|Coulibaly, Issa - WEST VIRGINIA UNIVERSITY|
|Gharbi, Karim - UNIVERSITY OF GUELPH|
|Danzmann, Roy - UNIVERSITY OF GUELPH|
|Yao, Jianbo - WEST VIRGINIA UNIVERSITY|
Submitted to: Animal Genetics
Publication Type: Peer Reviewed Journal
Publication Acceptance Date: March 9, 2005
Publication Date: March 9, 2005
Citation: Coulibaly, I., Gharbi, K., Danzmann, R., Yao, J., Rexroad III, C.E. 2005. Characterization and comparison of microsatellites derived from repeat-enriched libraries and expressed sequence tags. Animal Genetics 36, 309-315. Interpretive Summary: The genetic improvement of agriculturally important species is enhanced by the use of DNA marker technologies such as genetic mapping. The development of genetic maps for rainbow trout is facilitating the identification of genes affecting traits important to aquaculture production. We report the development and characterization of DNA markers for rainbow trout created from gene sequences. We compared these markers to others generated from non-gene sequences with respect to polymorphism, heterozygosity, and ability to classify salmonid species in terms of evolutionary divergence. This information will increase the marker densities on salmonid genetic maps and facilitate extraction of comparative information from genomes of other species. This information will ultimately aid scientists in the identification of genes affecting aquaculture production traits.

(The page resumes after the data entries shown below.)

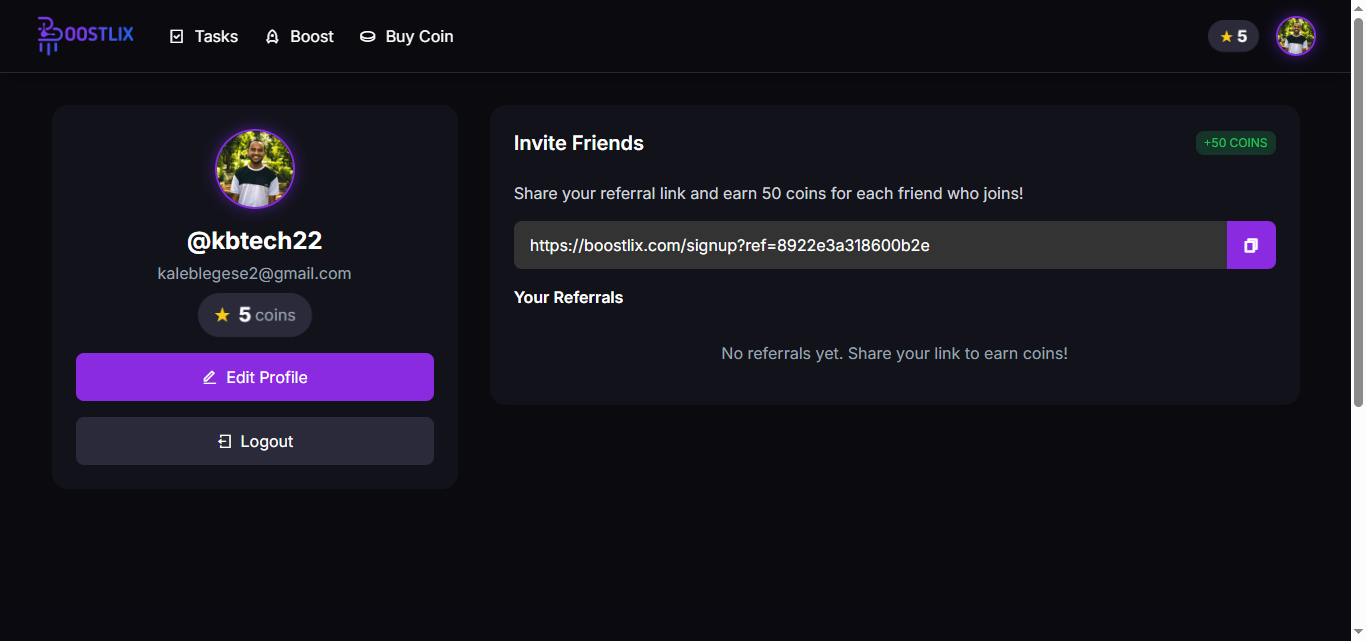This screenshot has width=1366, height=641.
Task: Click the Tasks checklist icon
Action: pyautogui.click(x=177, y=37)
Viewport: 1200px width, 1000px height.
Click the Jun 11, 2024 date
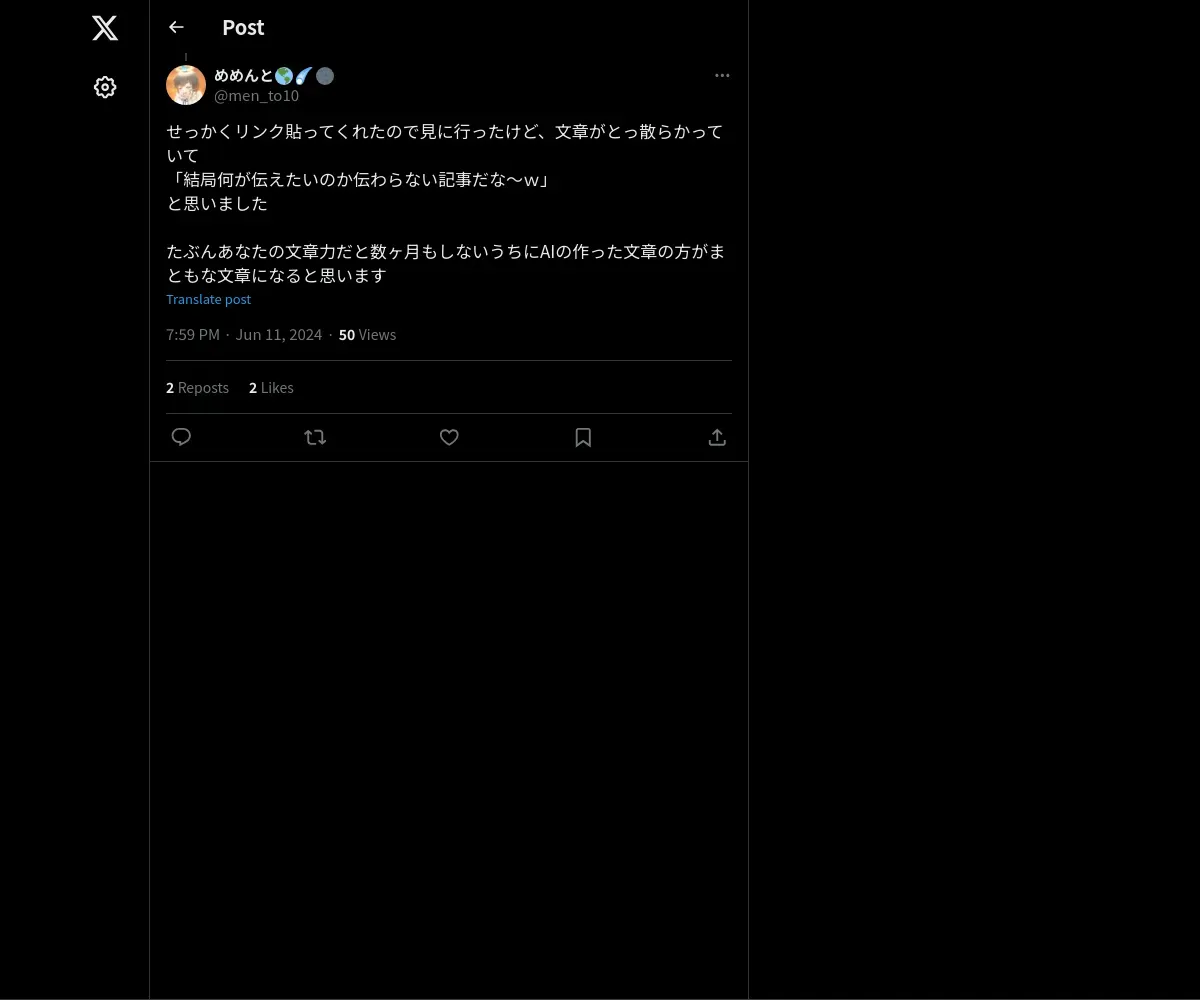click(279, 334)
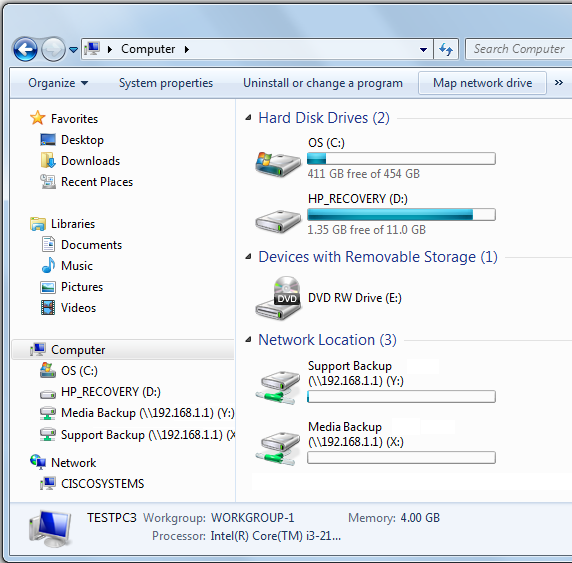Open Support Backup (Y:) network drive icon
Viewport: 572px width, 563px height.
click(x=278, y=387)
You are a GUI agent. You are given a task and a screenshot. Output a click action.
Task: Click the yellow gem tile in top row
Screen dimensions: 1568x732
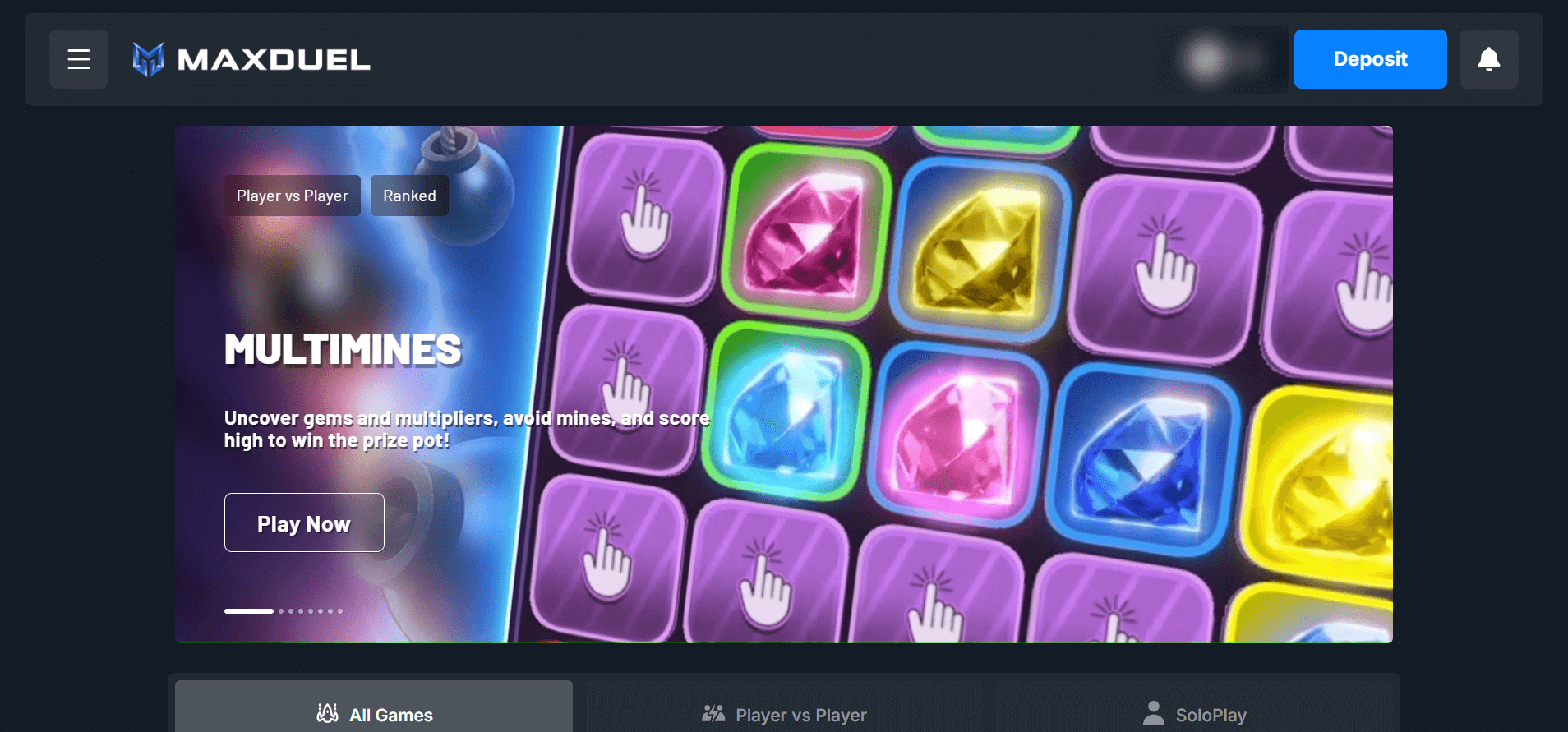[980, 248]
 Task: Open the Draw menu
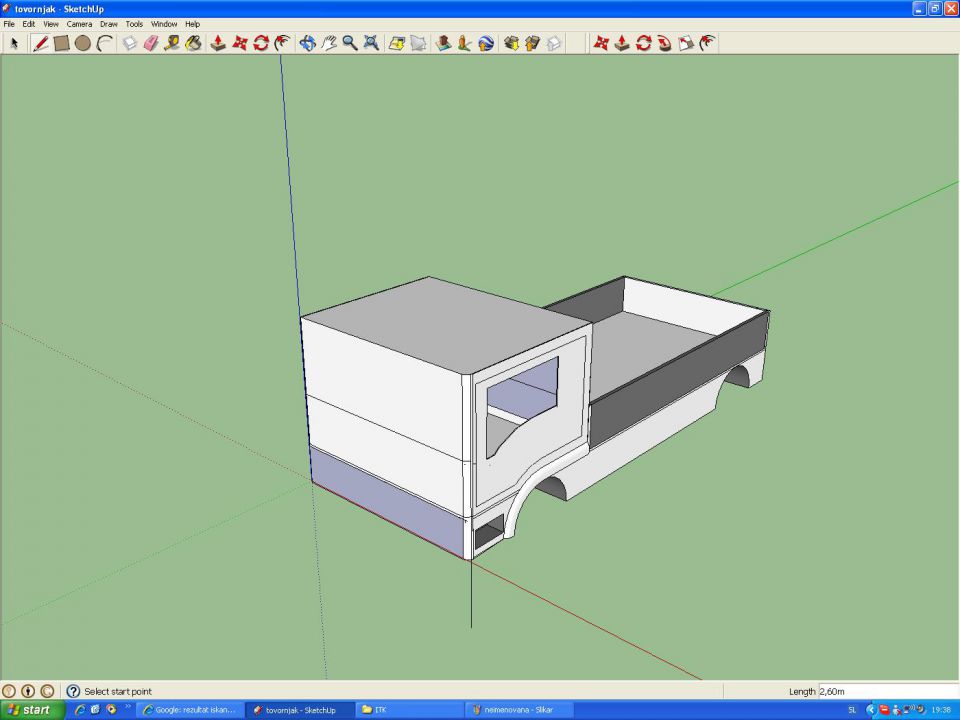click(x=109, y=24)
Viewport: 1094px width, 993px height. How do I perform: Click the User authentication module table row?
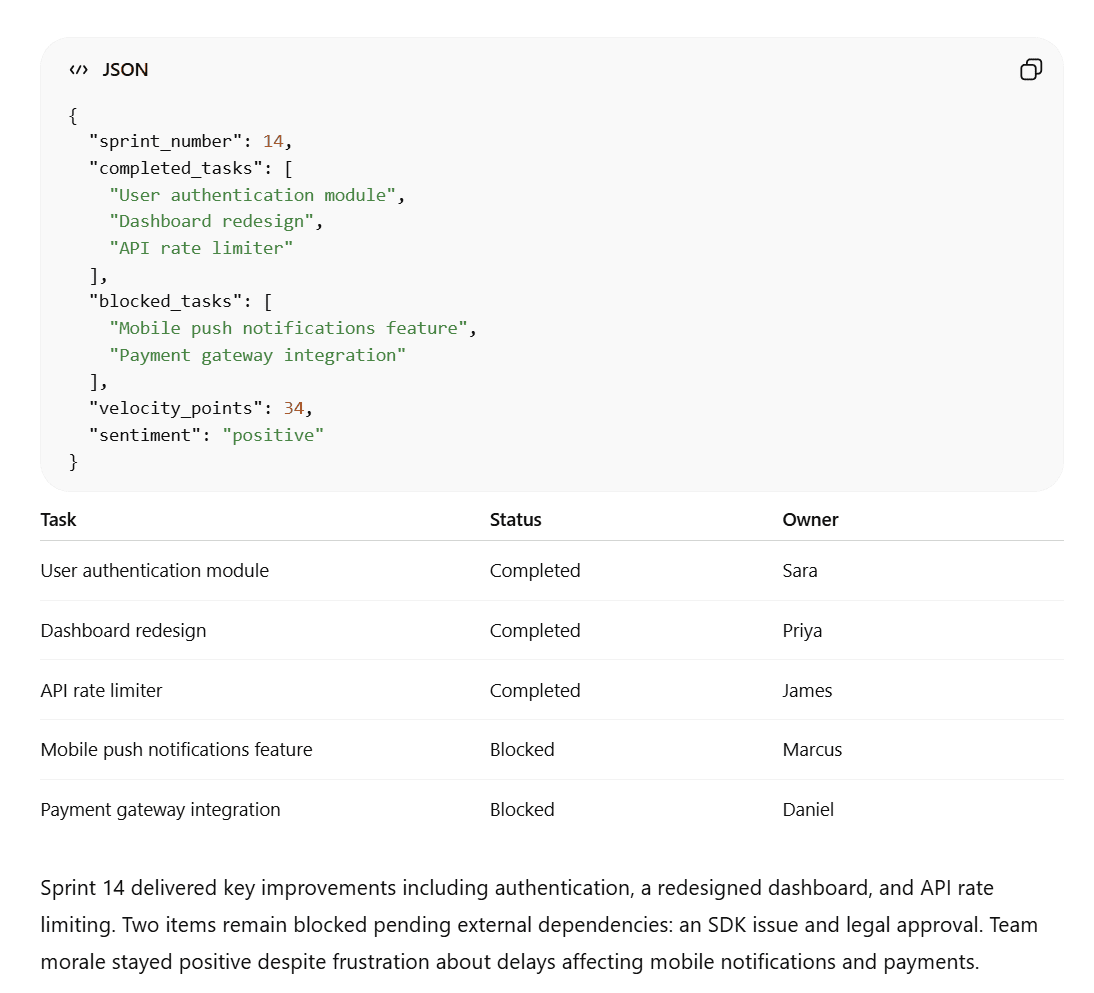coord(154,570)

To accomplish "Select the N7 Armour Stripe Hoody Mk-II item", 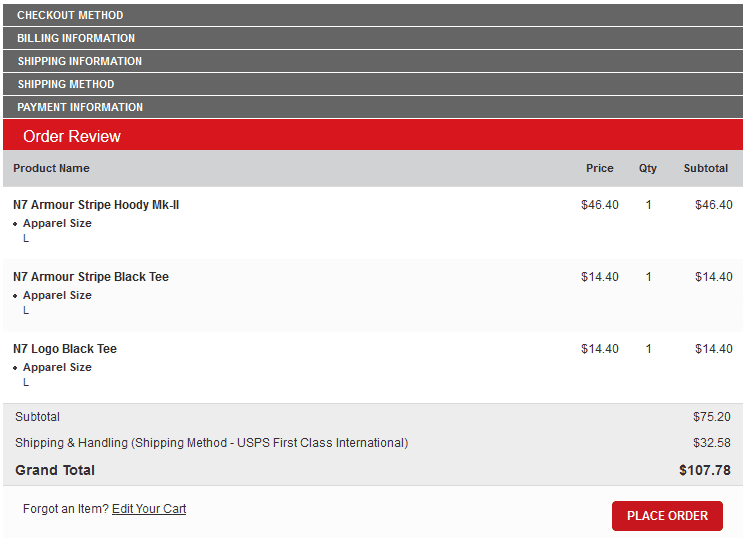I will pyautogui.click(x=96, y=205).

Technical Abstract: We performed a comparison of allelic variation between rainbow trout (Oncorhynchus mykiss) microsatellite markers developed from expressed sequence tag (EST) data and anonymous markers identified from repeat-enriched libraries constructed from genomic DNA. A subset of 70 markers (37 and 33, respectively) was characterized with respect to polymorphism information content (PIC), number of alleles, repeat number, locus duplication within the genome and ability to amplify in other salmonid species. Higher polymorphism information content (PIC) was detected in dinucleotide microsatellites derived from ESTs than anonymous markers (72.7% vs. 54.0%). In contrast, dinucleotide repeat numbers were higher for anonymous microsatellites than for EST derived microsatellites (27.4 vs. 18.1). A higher rate of cross-species amplification was observed for EST microsatellites. Approximately half of each marker type was duplicated within the genome. Unlike single-copy markers, amplification of duplicated microsatellites in other salmonids was not correlated to phylogenetic distance. Genomic microsatellites proved more useful than EST derived microsatellites in discriminating among the salmonids.